* [Work required]
Check every line below for the word "will" and give only the number of lines where it appears.

* [Data supplied]
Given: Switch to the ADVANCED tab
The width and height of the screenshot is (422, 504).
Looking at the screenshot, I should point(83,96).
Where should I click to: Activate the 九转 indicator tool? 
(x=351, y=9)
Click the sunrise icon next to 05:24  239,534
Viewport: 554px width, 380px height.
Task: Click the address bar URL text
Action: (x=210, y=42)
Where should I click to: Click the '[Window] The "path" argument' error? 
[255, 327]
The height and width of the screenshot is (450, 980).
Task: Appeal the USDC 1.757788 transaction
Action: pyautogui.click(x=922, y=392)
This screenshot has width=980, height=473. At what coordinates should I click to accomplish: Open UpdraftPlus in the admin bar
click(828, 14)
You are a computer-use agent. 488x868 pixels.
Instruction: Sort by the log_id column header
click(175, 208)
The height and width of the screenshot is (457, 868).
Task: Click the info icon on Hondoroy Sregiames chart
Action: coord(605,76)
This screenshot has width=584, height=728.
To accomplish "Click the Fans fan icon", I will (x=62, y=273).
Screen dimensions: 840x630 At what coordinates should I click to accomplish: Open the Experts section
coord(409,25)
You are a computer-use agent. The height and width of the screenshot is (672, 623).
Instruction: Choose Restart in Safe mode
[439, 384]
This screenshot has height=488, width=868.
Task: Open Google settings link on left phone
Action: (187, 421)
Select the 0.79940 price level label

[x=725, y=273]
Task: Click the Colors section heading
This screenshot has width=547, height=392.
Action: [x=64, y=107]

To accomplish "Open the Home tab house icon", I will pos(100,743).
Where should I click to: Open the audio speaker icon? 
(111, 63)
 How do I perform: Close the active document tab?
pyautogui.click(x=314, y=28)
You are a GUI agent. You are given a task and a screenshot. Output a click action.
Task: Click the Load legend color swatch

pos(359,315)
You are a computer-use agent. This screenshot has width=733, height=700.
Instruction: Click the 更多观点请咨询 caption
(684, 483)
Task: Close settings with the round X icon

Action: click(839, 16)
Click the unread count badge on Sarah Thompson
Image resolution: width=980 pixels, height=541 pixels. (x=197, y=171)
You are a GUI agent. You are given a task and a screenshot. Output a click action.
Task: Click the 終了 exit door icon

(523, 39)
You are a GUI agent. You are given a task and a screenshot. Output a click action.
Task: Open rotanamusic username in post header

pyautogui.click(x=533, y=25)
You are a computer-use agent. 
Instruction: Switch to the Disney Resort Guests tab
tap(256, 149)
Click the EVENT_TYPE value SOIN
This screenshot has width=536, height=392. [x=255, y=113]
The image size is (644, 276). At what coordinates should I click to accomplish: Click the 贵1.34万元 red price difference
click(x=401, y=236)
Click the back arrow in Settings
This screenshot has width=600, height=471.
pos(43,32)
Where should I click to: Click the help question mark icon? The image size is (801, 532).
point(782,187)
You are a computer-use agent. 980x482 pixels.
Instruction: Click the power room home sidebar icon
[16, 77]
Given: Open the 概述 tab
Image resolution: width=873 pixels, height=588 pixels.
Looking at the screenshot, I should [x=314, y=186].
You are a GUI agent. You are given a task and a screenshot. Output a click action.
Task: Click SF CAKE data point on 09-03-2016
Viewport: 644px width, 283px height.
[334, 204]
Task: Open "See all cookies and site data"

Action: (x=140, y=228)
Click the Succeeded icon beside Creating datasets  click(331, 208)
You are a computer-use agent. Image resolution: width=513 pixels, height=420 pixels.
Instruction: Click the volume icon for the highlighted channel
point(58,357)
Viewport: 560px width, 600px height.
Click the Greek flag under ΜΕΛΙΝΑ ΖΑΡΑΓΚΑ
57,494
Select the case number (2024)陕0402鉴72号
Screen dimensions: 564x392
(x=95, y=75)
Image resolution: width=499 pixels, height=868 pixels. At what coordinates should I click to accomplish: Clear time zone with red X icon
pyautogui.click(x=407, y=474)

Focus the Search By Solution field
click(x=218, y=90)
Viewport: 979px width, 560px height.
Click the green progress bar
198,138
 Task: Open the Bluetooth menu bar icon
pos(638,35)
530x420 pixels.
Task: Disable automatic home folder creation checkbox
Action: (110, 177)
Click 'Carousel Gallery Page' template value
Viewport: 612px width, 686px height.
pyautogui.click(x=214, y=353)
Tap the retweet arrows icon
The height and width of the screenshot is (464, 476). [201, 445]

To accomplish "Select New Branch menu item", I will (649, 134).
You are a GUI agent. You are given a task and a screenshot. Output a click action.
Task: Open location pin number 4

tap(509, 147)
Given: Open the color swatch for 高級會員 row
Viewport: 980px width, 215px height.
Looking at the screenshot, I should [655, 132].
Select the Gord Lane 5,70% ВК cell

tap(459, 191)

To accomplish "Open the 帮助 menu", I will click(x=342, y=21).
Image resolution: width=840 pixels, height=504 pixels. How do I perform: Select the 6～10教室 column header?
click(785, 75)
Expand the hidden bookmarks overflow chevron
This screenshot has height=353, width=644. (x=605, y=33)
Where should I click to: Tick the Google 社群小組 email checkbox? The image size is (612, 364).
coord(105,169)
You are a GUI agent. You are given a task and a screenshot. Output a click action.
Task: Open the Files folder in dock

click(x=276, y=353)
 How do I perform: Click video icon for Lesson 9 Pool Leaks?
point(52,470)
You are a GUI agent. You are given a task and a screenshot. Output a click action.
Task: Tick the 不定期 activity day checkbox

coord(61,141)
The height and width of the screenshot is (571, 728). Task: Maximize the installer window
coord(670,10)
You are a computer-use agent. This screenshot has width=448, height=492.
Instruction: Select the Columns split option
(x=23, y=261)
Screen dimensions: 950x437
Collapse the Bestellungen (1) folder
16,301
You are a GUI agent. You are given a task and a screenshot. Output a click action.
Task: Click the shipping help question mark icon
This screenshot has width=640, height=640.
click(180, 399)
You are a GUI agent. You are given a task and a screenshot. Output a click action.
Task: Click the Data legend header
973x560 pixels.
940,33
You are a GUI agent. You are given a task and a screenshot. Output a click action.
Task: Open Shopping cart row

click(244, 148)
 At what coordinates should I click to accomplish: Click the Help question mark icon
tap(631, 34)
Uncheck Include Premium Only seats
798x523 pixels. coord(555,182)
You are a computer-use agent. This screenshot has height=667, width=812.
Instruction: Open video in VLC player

* [Output of the task]
4